FIG. 3.

Expression of retroviral packaging components by recombinant vaccinia viruses shown by Western blotting. CV-1 cells were infected with the indicated viruses, and total cellular extracts were prepared and subjected to the Western blot procedure. (A) Incubation of the blots with a gag-pol antiserum revealed a characteristic pattern of protein bands, including the Pr65 gag-specific band and the p30 capsid (CA) band (arrowhead, right side) in the packaging virus and two clones of the triple viruses.

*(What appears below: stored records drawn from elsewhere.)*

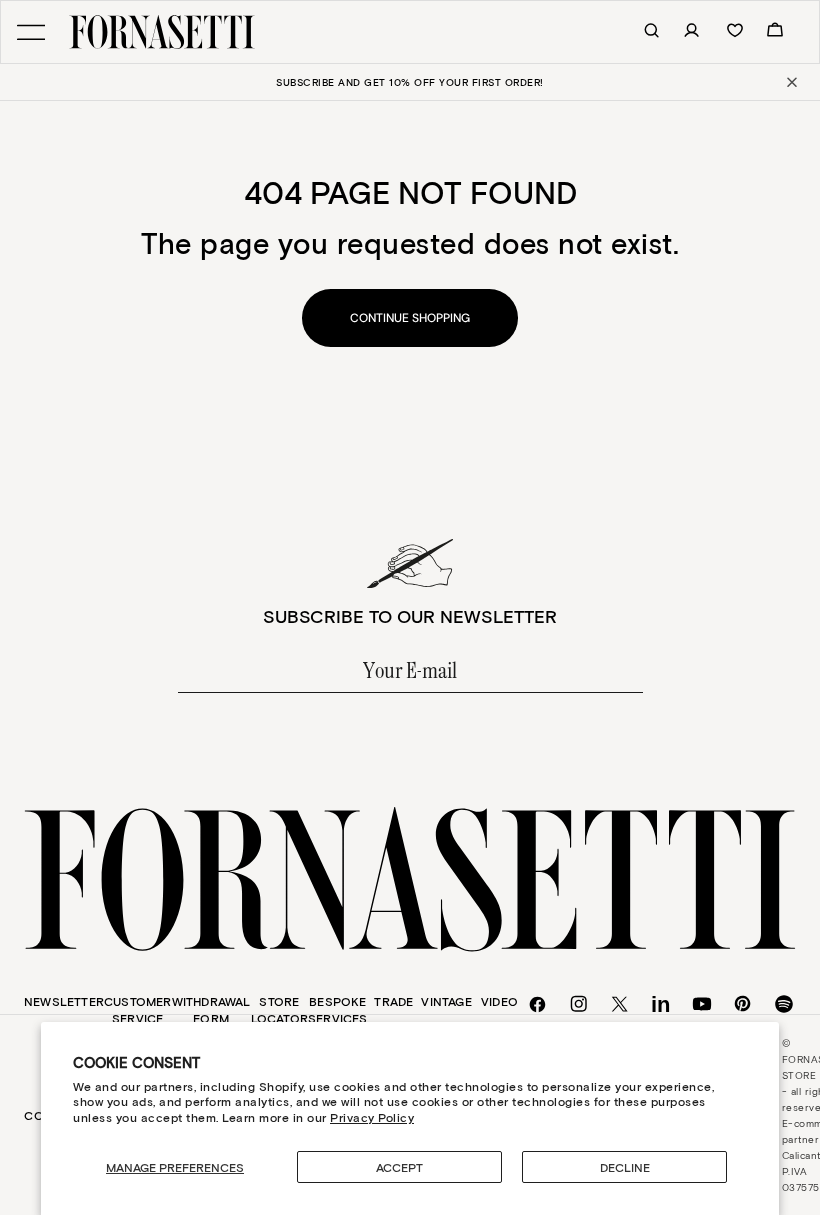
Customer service (138, 1009)
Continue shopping (410, 318)
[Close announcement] (790, 82)
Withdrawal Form (211, 1009)
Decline (625, 1167)
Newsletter (64, 1001)
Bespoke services (338, 1009)
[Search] (641, 31)
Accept (399, 1167)
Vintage (446, 1001)
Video (499, 1001)
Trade (393, 1001)
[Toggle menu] (31, 32)
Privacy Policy (372, 1117)
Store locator (279, 1009)
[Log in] (681, 31)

Lane 1, protein markers. Lane 2, positive control, lysate of cells infected with the virus vHA-MLVg, which has a single insert of the gag-pol sequences (see text). Lane 3, negative control, lysate of cells infected with WR wild-type virus. Lane 4, lysate of cells infected with the packaging virus. Lane 5, lysate of cells infected with triple virus clone 1. Lane 6, lysate of cells infected with triple virus clone 2. (B) Incubation of blots with VSV-G antibodies revealed the typical 55-kDa band of the VSV-G glycoprotein in the packaging and triple viruses. Lane 1, protein markers. Lane 2, positive control, lysate of cells infected with the virus vDD4-mH5-VSVg, a recombinant WR-based virus with a single VSV-G gene insert. Lane 3, negative control, lysate of cells infected with wild-type WR virus. Lane 4, lysate of cells infected with the packaging virus. Lane 5, lysate of cells infected with triple virus clone 1. Lane 6, lysate of cells infected with triple virus clone 2. Numbers at the left indicate the size of the protein markers, and those at the right show the size of characteristic bands (in kilodaltons).